14. Monitor the DO concentration and temperature of the water with the DO meter for 5 min or until equilibrium of DO is established within the chamber such that little change in DO is occurring.

3. Testing the Stability of the Experimental Set Up

1. Test each setup for DO stability prior to the addition of stoneflies.
2. Add three or four rocks to the 2 L flask so that stoneflies have substrate conducive for pushups.
3. Begin a trial manipulation of DO by disconnecting the gas tube from the bubbler and attaching it to the nitrogen gas line.
4. Start bubbling nitrogen at 20 cubic feet per hr (CFH) for approximately 40 sec to 1 min.
5. Once the DO has dropped to within 0.5 mg/L of the target concentration, reduce the flow to 15 CFH and allow the concentration to decrease to the target.
6. Cease flow of nitrogen immediately once the target concentration is reached.
7. Use the aquarium room-air bubbler to return the concentration to the target concentration if the DO decreases below the target.
8. If the DO is unstable during the testing of a set-up then check the water volume is still at 1.9 L and no water has bubbled out, water temperature is stable and not changing, and seals on all fittings appear to be tight and sealed.
9. Once three trials have been performed and the experimenter has confidence in the ability to control DO, attach the gas line to the bubbler and bubble to equilibrium again.
10. Bubble to equilibrium by attaching the 3 mm diameter gas line to the aquarium bubbler and starting the addition of room air to the water until the concentration of oxygen in the water does not increase or change for 3 min.
11. Once at equilibrium, stop bubbling and unseal the flask.

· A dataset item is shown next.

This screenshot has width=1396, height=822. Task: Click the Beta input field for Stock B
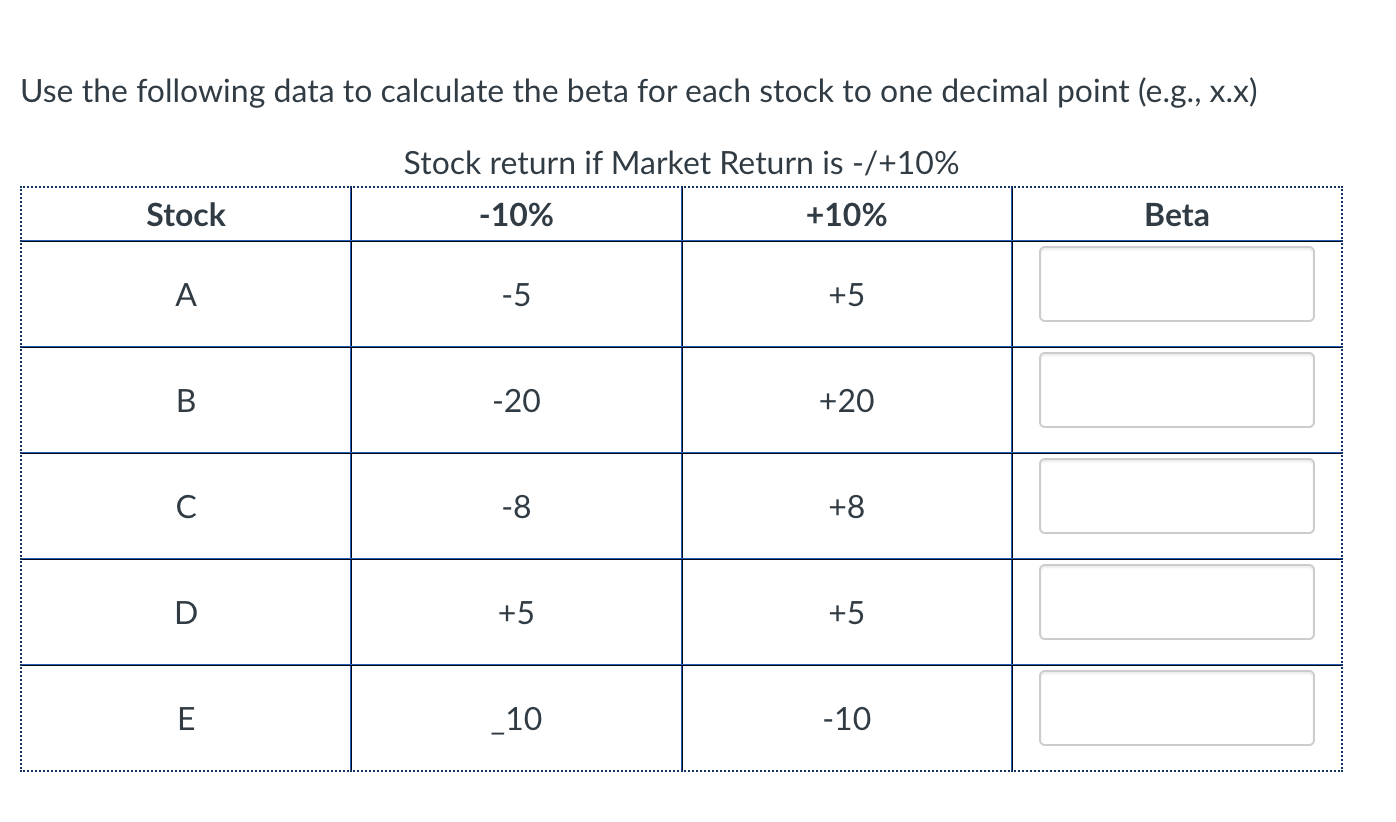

4. Stonefly Push-up Experiment

1. Divide the total number of stoneflies by the number of observers to determine the number of trials to perform.
2. Determine different DO levels between 2 and 10 mg/L to evaluate the behavioral response of stoneflies (number of pushups).
3. Set up one flask per trial and add an equal number of stoneflies as there are observers to the flask (4 stoneflies within this design), place the probe and pipe back into the flask, then reseal the flask with the rubber stopper.
   Note: An initial DO concentration of 10 mg/L was chosen as the first observation point since it was the DO concentration of the stream from where the stoneflies were sampled.
4. Once the water is at 10 mg/L by bubbling following steps 2.10-2.11, record the starting water temperature and allow the stoneflies to attach to the rock substrate in the flask.
5. Assign only one observer to watch a single stonefly to ensure accurate counting of push-up behavior, which is the up and down body movement exhibited by the stonefly.
6. Count and record the number of push-ups observed over the course of a 3 min observation period.
7. Manipulate DO to the next experimental DO level and repeat 3 min observation period for the additional experimental levels.
   Note: Within this experimental design, three different DO levels were evaluated.

5. Statistical Analysis

1. To perform statistical analysis use average number of push-ups across the four stoneflies across a group for a given DO trial.
2. Use the free R statistical computing software¹² to perform an Analysis of Variance (ANOVA) on the number of push-ups and the DO concentrations using the order of each experimental trial (DO level) and temperature as covariates. Analyzed DO as discrete levels of a single factor.
3. Use an Anderson-Darling normality test on residuals to check for normality¹³.
4. Perform a linear regression on the data by plotting the mean number of push-ups against DO concentrations.